Data shown:
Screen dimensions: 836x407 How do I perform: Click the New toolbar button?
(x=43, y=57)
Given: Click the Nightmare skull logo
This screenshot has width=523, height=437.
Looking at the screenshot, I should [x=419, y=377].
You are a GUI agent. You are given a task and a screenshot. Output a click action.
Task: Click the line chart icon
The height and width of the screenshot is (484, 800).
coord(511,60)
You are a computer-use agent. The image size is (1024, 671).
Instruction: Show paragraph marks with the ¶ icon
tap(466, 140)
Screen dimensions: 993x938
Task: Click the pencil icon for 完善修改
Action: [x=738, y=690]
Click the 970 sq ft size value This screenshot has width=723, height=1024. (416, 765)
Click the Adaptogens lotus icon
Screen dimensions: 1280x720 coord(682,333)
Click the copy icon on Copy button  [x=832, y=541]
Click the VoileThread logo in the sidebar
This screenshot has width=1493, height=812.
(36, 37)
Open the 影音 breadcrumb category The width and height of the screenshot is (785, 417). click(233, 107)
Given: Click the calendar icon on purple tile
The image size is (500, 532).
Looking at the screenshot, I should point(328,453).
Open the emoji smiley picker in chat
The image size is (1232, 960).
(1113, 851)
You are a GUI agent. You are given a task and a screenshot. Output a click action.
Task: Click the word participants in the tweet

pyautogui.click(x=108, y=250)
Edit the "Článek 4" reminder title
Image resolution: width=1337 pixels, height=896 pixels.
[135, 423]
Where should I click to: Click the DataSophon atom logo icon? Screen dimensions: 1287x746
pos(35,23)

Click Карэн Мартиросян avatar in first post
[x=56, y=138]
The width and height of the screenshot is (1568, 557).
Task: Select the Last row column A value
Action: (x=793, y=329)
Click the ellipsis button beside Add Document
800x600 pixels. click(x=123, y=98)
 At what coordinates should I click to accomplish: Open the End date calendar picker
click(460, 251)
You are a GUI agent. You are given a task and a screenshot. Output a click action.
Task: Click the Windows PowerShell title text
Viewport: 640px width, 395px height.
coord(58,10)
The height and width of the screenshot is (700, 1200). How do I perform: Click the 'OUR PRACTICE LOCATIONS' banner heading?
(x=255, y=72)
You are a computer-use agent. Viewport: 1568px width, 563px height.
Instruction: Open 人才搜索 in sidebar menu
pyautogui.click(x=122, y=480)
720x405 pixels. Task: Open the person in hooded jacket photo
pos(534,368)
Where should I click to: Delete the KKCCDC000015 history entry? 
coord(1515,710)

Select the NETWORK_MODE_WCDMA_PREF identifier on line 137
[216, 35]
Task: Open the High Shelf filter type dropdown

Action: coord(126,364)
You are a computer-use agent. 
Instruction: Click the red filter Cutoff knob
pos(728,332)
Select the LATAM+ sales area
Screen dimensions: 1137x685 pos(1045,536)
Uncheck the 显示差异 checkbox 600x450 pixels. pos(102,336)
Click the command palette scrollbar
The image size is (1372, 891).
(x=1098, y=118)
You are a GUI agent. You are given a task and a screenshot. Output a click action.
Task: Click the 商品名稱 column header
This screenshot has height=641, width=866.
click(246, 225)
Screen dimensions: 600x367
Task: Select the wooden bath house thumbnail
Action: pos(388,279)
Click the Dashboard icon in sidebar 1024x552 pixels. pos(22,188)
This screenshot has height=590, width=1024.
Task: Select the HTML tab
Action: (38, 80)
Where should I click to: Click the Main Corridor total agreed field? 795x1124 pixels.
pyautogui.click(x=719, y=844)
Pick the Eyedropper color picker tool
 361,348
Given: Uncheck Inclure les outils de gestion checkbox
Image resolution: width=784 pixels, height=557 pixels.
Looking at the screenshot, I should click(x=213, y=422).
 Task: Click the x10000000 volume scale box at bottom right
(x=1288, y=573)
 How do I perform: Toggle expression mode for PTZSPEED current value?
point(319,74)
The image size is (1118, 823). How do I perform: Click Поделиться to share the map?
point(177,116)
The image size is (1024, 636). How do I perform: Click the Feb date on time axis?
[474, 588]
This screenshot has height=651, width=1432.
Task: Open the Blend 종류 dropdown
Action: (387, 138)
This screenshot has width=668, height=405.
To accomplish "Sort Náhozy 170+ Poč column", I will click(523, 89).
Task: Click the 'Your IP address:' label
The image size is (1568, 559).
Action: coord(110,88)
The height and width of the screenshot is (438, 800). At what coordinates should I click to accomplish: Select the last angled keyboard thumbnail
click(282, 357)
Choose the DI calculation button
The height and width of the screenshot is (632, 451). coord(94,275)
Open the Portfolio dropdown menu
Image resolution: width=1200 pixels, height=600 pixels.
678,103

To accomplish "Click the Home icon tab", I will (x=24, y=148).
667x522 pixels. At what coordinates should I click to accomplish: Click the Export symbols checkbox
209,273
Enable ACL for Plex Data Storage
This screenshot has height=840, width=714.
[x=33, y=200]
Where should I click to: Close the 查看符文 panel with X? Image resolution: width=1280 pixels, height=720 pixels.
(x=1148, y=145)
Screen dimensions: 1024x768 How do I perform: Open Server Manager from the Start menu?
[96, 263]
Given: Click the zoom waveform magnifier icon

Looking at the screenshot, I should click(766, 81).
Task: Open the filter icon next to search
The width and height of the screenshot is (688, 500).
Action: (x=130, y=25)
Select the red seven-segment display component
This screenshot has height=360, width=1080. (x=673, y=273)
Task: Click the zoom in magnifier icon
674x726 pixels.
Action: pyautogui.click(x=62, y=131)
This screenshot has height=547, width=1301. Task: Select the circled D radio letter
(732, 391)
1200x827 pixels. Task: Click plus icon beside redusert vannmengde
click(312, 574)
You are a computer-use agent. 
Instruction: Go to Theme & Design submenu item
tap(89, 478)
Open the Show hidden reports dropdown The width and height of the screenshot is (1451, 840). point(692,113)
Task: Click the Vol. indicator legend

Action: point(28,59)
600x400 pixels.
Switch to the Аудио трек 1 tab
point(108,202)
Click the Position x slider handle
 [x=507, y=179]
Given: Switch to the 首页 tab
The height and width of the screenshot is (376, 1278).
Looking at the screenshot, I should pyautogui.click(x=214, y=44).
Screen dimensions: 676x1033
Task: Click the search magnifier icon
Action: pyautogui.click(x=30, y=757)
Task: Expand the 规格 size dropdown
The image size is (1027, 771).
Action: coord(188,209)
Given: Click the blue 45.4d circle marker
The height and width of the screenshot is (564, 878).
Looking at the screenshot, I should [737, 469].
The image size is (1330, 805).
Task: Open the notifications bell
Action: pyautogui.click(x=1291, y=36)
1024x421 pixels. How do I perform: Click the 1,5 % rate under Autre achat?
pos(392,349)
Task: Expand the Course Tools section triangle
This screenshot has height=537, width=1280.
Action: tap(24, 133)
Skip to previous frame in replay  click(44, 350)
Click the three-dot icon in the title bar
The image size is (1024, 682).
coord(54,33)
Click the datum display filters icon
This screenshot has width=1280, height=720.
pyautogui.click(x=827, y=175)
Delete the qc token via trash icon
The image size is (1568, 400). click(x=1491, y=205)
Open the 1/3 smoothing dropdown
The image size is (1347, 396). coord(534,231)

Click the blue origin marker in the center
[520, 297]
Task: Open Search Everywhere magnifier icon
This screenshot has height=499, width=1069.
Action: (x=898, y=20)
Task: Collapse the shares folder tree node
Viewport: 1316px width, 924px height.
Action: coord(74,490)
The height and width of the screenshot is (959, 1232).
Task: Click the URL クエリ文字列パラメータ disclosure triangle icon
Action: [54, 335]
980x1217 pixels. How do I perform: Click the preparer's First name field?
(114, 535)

What to work on:
Go through the records and output them all, word for word.

Answer to the problem:
Screen dimensions: 836x407 How do I perform: Click the New toolbar button?
(x=43, y=57)
Given: Click the Nightmare skull logo
This screenshot has width=523, height=437.
Looking at the screenshot, I should [x=419, y=377].
You are a GUI agent. You are given a task and a screenshot. Output a click action.
Task: Click the line chart icon
The height and width of the screenshot is (484, 800).
coord(511,60)
You are a computer-use agent. The image size is (1024, 671).
Instruction: Show paragraph marks with the ¶ icon
tap(466, 140)
Screen dimensions: 993x938
Task: Click the pencil icon for 完善修改
Action: [x=738, y=690]
Click the 970 sq ft size value This screenshot has width=723, height=1024. (416, 765)
Click the Adaptogens lotus icon
Screen dimensions: 1280x720 coord(682,333)
Click the copy icon on Copy button  [x=832, y=541]
Click the VoileThread logo in the sidebar
This screenshot has width=1493, height=812.
(36, 37)
Open the 影音 breadcrumb category The width and height of the screenshot is (785, 417). click(233, 107)
Given: Click the calendar icon on purple tile
The image size is (500, 532).
Looking at the screenshot, I should point(328,453).
Open the emoji smiley picker in chat
The image size is (1232, 960).
(1113, 851)
You are a GUI agent. You are given a task and a screenshot. Output a click action.
Task: Click the word participants in the tweet

pyautogui.click(x=108, y=250)
Edit the "Článek 4" reminder title
Image resolution: width=1337 pixels, height=896 pixels.
[135, 423]
Where should I click to: Click the DataSophon atom logo icon? Screen dimensions: 1287x746
pos(35,23)

Click Карэн Мартиросян avatar in first post
[x=56, y=138]
The width and height of the screenshot is (1568, 557).
Task: Select the Last row column A value
Action: (x=793, y=329)
Click the ellipsis button beside Add Document
800x600 pixels. click(x=123, y=98)
 At what coordinates should I click to accomplish: Open the End date calendar picker
click(460, 251)
You are a GUI agent. You are given a task and a screenshot. Output a click action.
Task: Click the Windows PowerShell title text
Viewport: 640px width, 395px height.
coord(58,10)
The height and width of the screenshot is (700, 1200). How do I perform: Click the 'OUR PRACTICE LOCATIONS' banner heading?
(x=255, y=72)
You are a computer-use agent. Viewport: 1568px width, 563px height.
Instruction: Open 人才搜索 in sidebar menu
pyautogui.click(x=122, y=480)
720x405 pixels. Task: Open the person in hooded jacket photo
pos(534,368)
Where should I click to: Delete the KKCCDC000015 history entry? 
coord(1515,710)

Select the NETWORK_MODE_WCDMA_PREF identifier on line 137
[216, 35]
Task: Open the High Shelf filter type dropdown

Action: coord(126,364)
You are a computer-use agent. 
Instruction: Click the red filter Cutoff knob
pos(728,332)
Select the LATAM+ sales area
Screen dimensions: 1137x685 pos(1045,536)
Uncheck the 显示差异 checkbox 600x450 pixels. pos(102,336)
Click the command palette scrollbar
The image size is (1372, 891).
(x=1098, y=118)
You are a GUI agent. You are given a task and a screenshot. Output a click action.
Task: Click the 商品名稱 column header
This screenshot has height=641, width=866.
click(246, 225)
Screen dimensions: 600x367
Task: Select the wooden bath house thumbnail
Action: pos(388,279)
Click the Dashboard icon in sidebar 1024x552 pixels. pos(22,188)
This screenshot has height=590, width=1024.
Task: Select the HTML tab
Action: (38, 80)
Where should I click to: Click the Main Corridor total agreed field? 795x1124 pixels.
pyautogui.click(x=719, y=844)
Pick the Eyedropper color picker tool
 361,348
Given: Uncheck Inclure les outils de gestion checkbox
Image resolution: width=784 pixels, height=557 pixels.
Looking at the screenshot, I should click(x=213, y=422).
 Task: Click the x10000000 volume scale box at bottom right
(x=1288, y=573)
 How do I perform: Toggle expression mode for PTZSPEED current value?
point(319,74)
The image size is (1118, 823). How do I perform: Click Поделиться to share the map?
point(177,116)
The image size is (1024, 636). How do I perform: Click the Feb date on time axis?
[474, 588]
This screenshot has height=651, width=1432.
Task: Open the Blend 종류 dropdown
Action: (387, 138)
This screenshot has width=668, height=405.
To accomplish "Sort Náhozy 170+ Poč column", I will click(523, 89).
Task: Click the 'Your IP address:' label
The image size is (1568, 559).
Action: coord(110,88)
The height and width of the screenshot is (438, 800). At what coordinates should I click to accomplish: Select the last angled keyboard thumbnail
click(282, 357)
Choose the DI calculation button
The height and width of the screenshot is (632, 451). coord(94,275)
Open the Portfolio dropdown menu
Image resolution: width=1200 pixels, height=600 pixels.
678,103

To accomplish "Click the Home icon tab", I will (x=24, y=148).
667x522 pixels. At what coordinates should I click to accomplish: Click the Export symbols checkbox
209,273
Enable ACL for Plex Data Storage
This screenshot has height=840, width=714.
[x=33, y=200]
Where should I click to: Close the 查看符文 panel with X? Image resolution: width=1280 pixels, height=720 pixels.
(x=1148, y=145)
Screen dimensions: 1024x768 How do I perform: Open Server Manager from the Start menu?
[96, 263]
Given: Click the zoom waveform magnifier icon

Looking at the screenshot, I should click(766, 81).
Task: Open the filter icon next to search
The width and height of the screenshot is (688, 500).
Action: (x=130, y=25)
Select the red seven-segment display component
This screenshot has height=360, width=1080. (x=673, y=273)
Task: Click the zoom in magnifier icon
674x726 pixels.
Action: pyautogui.click(x=62, y=131)
This screenshot has height=547, width=1301. Task: Select the circled D radio letter
(732, 391)
1200x827 pixels. Task: Click plus icon beside redusert vannmengde
click(312, 574)
You are a computer-use agent. 
Instruction: Go to Theme & Design submenu item
tap(89, 478)
Open the Show hidden reports dropdown The width and height of the screenshot is (1451, 840). point(692,113)
Task: Click the Vol. indicator legend

Action: point(28,59)
600x400 pixels.
Switch to the Аудио трек 1 tab
point(108,202)
Click the Position x slider handle
 [x=507, y=179]
Given: Switch to the 首页 tab
The height and width of the screenshot is (376, 1278).
Looking at the screenshot, I should pyautogui.click(x=214, y=44).
Screen dimensions: 676x1033
Task: Click the search magnifier icon
Action: pyautogui.click(x=30, y=757)
Task: Expand the 规格 size dropdown
The image size is (1027, 771).
Action: coord(188,209)
Given: Click the blue 45.4d circle marker
The height and width of the screenshot is (564, 878).
Looking at the screenshot, I should [737, 469].
The image size is (1330, 805).
Task: Open the notifications bell
Action: pyautogui.click(x=1291, y=36)
1024x421 pixels. How do I perform: Click the 1,5 % rate under Autre achat?
pos(392,349)
Task: Expand the Course Tools section triangle
This screenshot has height=537, width=1280.
Action: tap(24, 133)
Skip to previous frame in replay  click(44, 350)
Click the three-dot icon in the title bar
The image size is (1024, 682).
coord(54,33)
Click the datum display filters icon
This screenshot has width=1280, height=720.
pyautogui.click(x=827, y=175)
Delete the qc token via trash icon
The image size is (1568, 400). click(x=1491, y=205)
Open the 1/3 smoothing dropdown
The image size is (1347, 396). coord(534,231)

Click the blue origin marker in the center
[520, 297]
Task: Open Search Everywhere magnifier icon
This screenshot has height=499, width=1069.
Action: (x=898, y=20)
Task: Collapse the shares folder tree node
Viewport: 1316px width, 924px height.
Action: coord(74,490)
The height and width of the screenshot is (959, 1232).
Task: Click the URL クエリ文字列パラメータ disclosure triangle icon
Action: [54, 335]
980x1217 pixels. How do I perform: Click the preparer's First name field?
(114, 535)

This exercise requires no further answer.